短い課題 A — マラソンについての文章のうち、「想像以上でしたと、瀬古は大げさに顔をしかめた。」から「はペース配分の重要性である。」までを、その語句も含めて一字一句そのまま出力してください。
短い課題 B — マラソンについての文章を、最後の文の後から続けて書き進めてください。

提示文 —
__________________________________________________
想像以上でしたと、瀬古は大げさに顔をしかめた。

「マラソンってこんなに苦しいのかって。練習しなきゃ、こんな風になるんだ。もっと練習しなきゃいけないと思いました」

■ランナーズハイとペース配分

結果は2時間26分0秒で10位だった。

「(記録は)女子マラソンのレベルじゃないですか。とにかく走りきることだけを考えていました。(棄権したら)先生にボロクソ言われるじゃないですか。(次のマラソン出場まで)1年間言われるから、完走はしなきゃいけないって」

苦しみながら走りきった後、マラソンという競技の特性に朧気(おぼろげ)に気がついた。それはペース配分の重要性である。

「前半までは良かったんです。ハーフ(折り返し地点)までは順調、2時間13、4分のペースだったんです。でも後半ボロボロになった。ランナーズハイになってペース配分を間違えたんです」

長距離を走っているとまず苦痛を感じるものだ。その苦痛が通り過ぎると快感、恍惚感になる。それをランナーズハイと呼んでいる。このとき脳内にβ-エンドルフィンという快感ホルモンが発生しているという。
__________________________________________________
データ部分 —
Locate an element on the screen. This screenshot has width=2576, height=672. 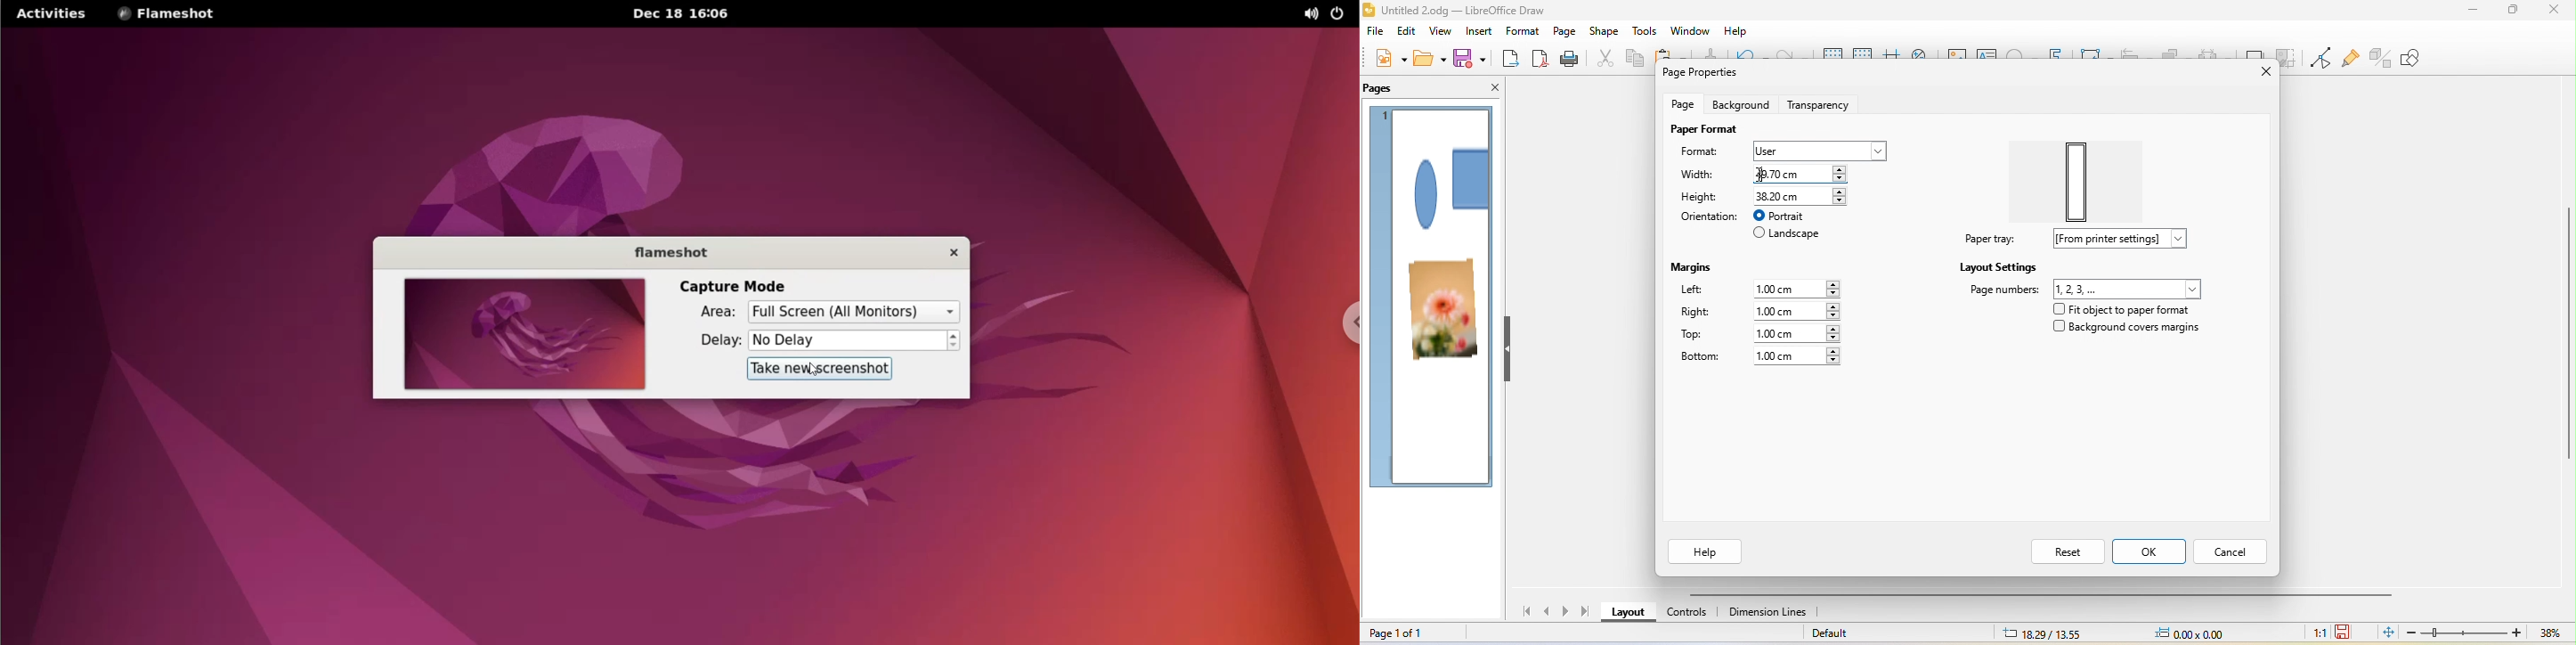
next page is located at coordinates (1566, 612).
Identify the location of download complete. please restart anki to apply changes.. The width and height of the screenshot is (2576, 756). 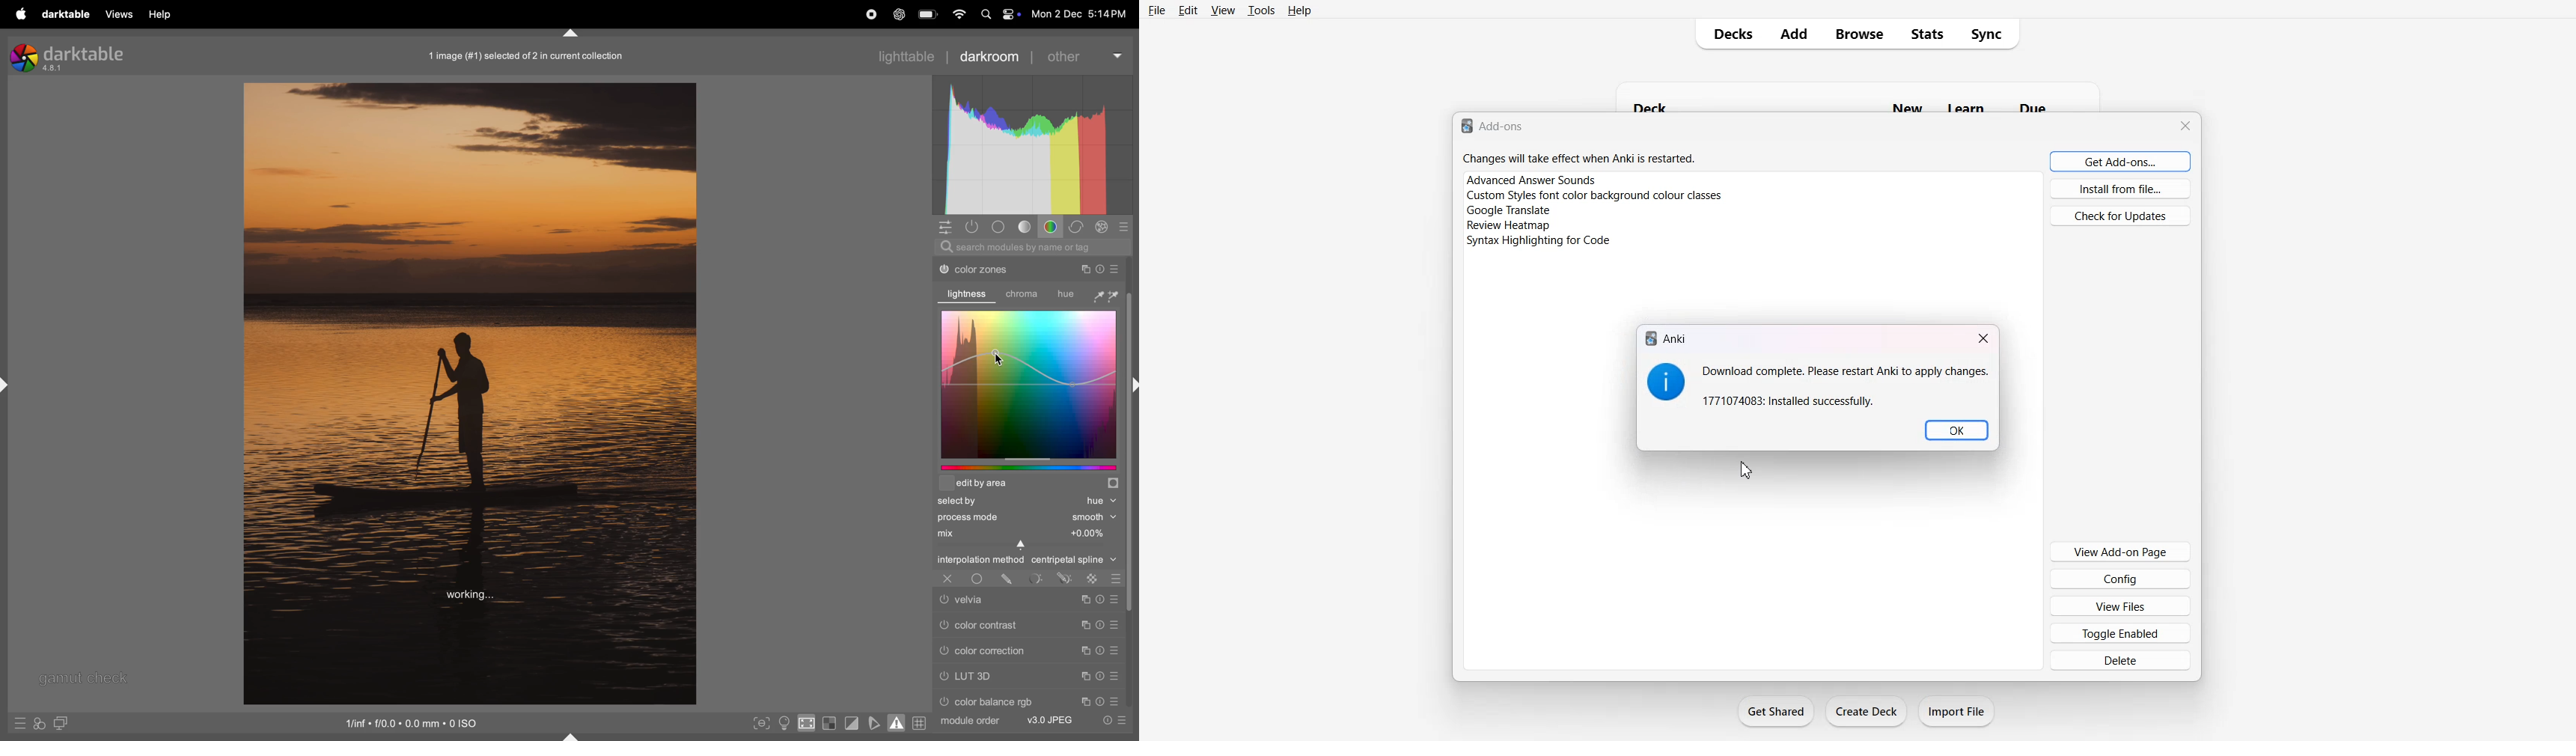
(1844, 386).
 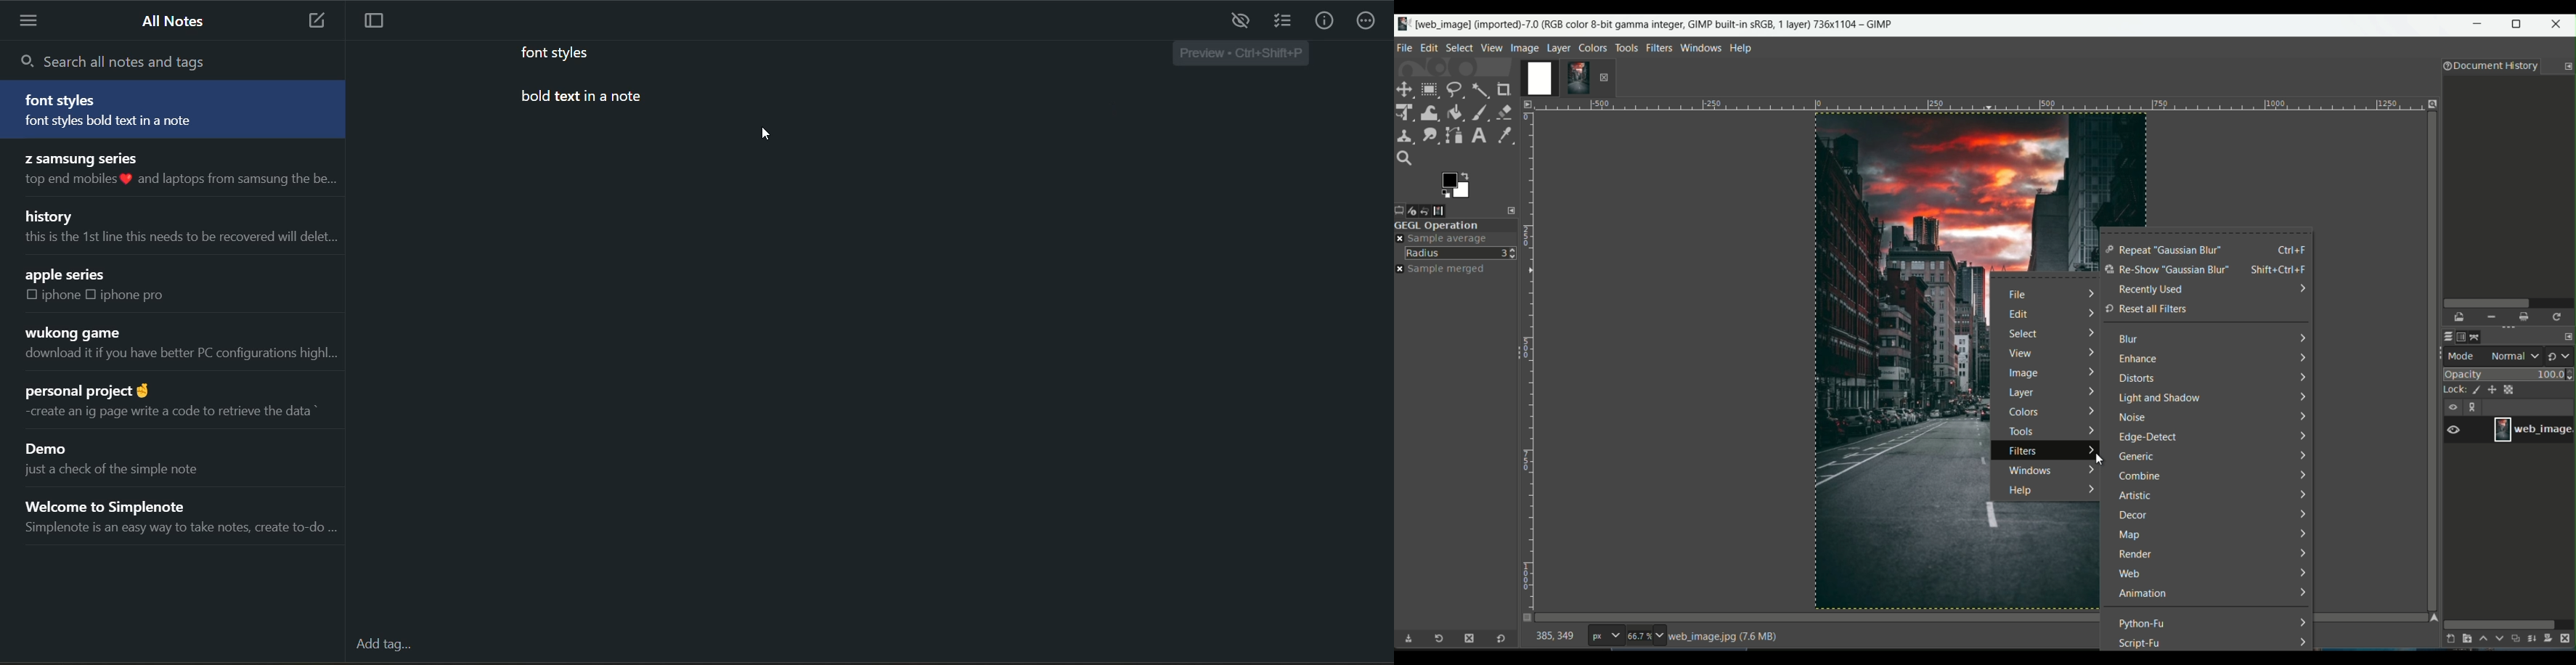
__________________________________________________
課題の結果 A —
想像以上でしたと、瀬古は大げさに顔をしかめた。

「マラソンってこんなに苦しいのかって。練習しなきゃ、こんな風になるんだ。もっと練習しなきゃいけないと思いました」

■ランナーズハイとペース配分

結果は2時間26分0秒で10位だった。

「(記録は)女子マラソンのレベルじゃないですか。とにかく走りきることだけを考えていました。(棄権したら)先生にボロクソ言われるじゃないですか。(次のマラソン出場まで)1年間言われるから、完走はしなきゃいけないって」

苦しみながら走りきった後、マラソンという競技の特性に朧気(おぼろげ)に気がついた。それはペース配分の重要性である。

課題の結果 B —
「ランナーズハイって練習のときにも起こるんです。マラソンの最中にそれとどう向き合うかは分からない。中村先生もそれまでマラソン選手を育てたことがなかった。だからペース配分を考えたこともなかった」

■1センチの羊かんを5ミリの厚さに切れるか

この年の12月に福岡国際マラソンが行われている。瀬古が意識したのは、5キロを15分から16分で走り続けることだった。

「(併走している車に設置されている)電光掲示板を見て、何分で走っているというのを計算するんです。ランナーズハイになると苦しくないから、もっと速く走ることができる。でも、絶対に行っちゃいけないって、我慢する。行きたいけれど、行っちゃいけない。それが苦しいんです。マラソンには辛さを我慢すること、そしてもう1つ、自分を抑えつける我慢。2つの我慢がある。行けるのに行かないという我慢の方が辛(つら)い」

この二度目のマラソンは2時間15分0秒で5位に食い込んでいる。翌78年12月の同じ福岡国際マラソン、2時間10分21秒で優勝。瀬古は日本陸上界に現れた新星として認められることになった。

その過程で瀬古は自らの適性に気がついた。

それは我慢する能力である。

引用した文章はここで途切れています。